Even now, 33 years on, I can still picture the scene: Stuart was asleep in his crib. He was due to be fed but hadn't yet woken.
I heard him stir but as I looked at his round face on the brink of wakefulness, I felt no bond. No warm rush of maternal affection.
I felt completely detached from this alien being who had encroached upon my settled married life and changed it, irrevocably, for the worse.
I was 22 when I had Stuart, who was a placid and biddable baby. So, no, my feelings were not sparked by tiredness, nor by post-natal depression or even a passing spell of baby blues.

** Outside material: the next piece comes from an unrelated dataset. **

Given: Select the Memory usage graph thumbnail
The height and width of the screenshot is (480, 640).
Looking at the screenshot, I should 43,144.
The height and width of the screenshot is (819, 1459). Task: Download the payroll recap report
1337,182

Quite simply, I had always hated the idea of motherhood. In that instant, any lingering hope that becoming a mum would cure me of my antipathy was dispelled.

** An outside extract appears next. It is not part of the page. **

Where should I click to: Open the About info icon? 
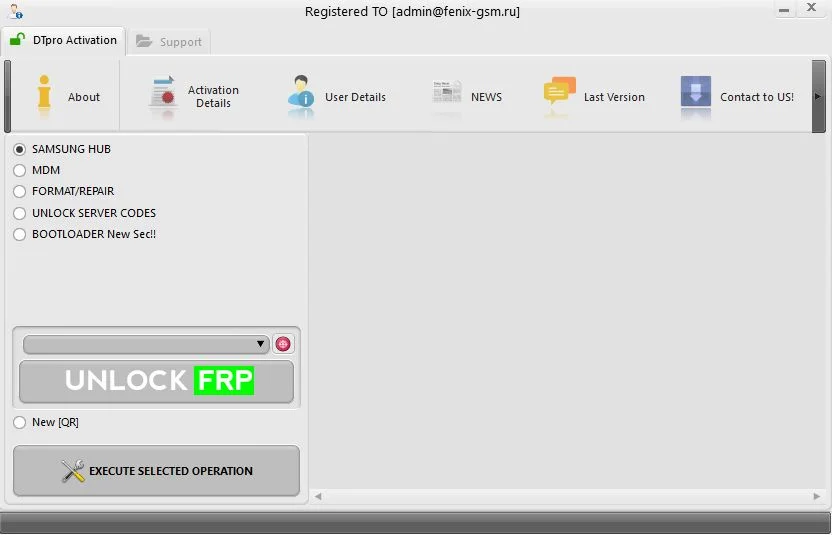(45, 96)

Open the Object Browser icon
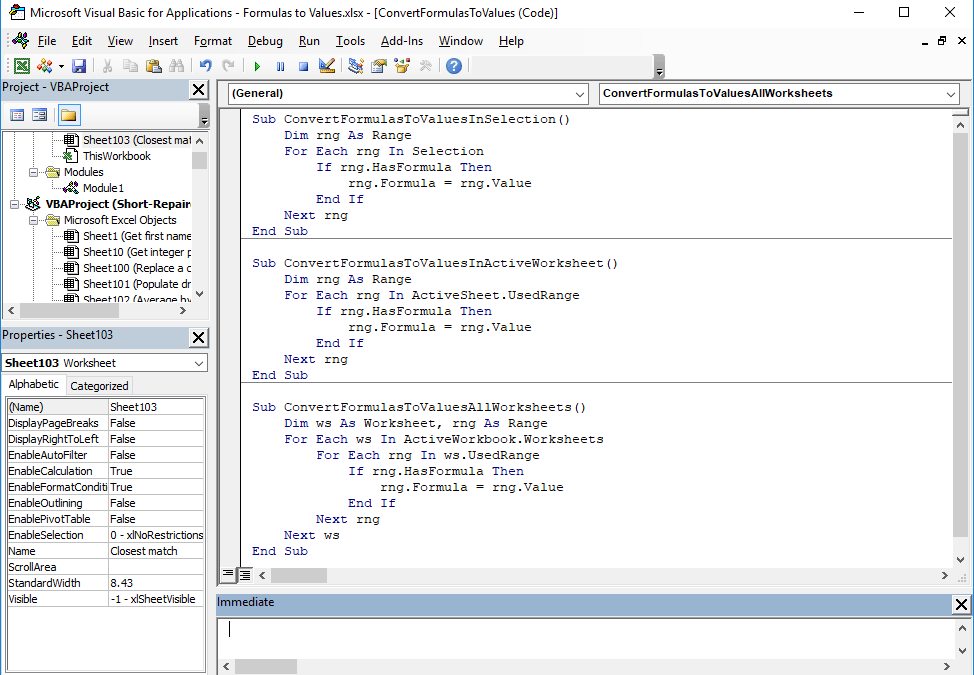click(402, 65)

I remember asking myself, 'Is he really mine?' He could, quite literally, have been anyone's baby. Had a kind stranger offered to adopt him at that moment, I would not have objected.
Still, I wished no harm on Stuart and invested every ounce of my energy in caring for him. Even so, I know my life would have been much happier and more fulfilled without children.
Two years and four months after Stuart was born, I had my daughter Jo. It may seem perverse that I had a second child in view of my aversion to them, but I believe it is utterly selfish to have an only one.
I felt precisely the same indifference towards her as I had to Stuart, but I knew I would care for Jo to the best of my ability, and love her as I'd grown to love him.
Yet I dreaded her dependence; resented the time she would consume, and that like parasites, both my children would continue to take from me and give nothing meaningful back in return.
Whenever I've told friends I wished I'd never had them, they've gasped with shock. 'You can't mean that?' But, of course, I do.
To some, my life before I had the children may have seemed humdrum and my job as a typist was, it's true, not much of a career. So what was the great sacrifice, you might think?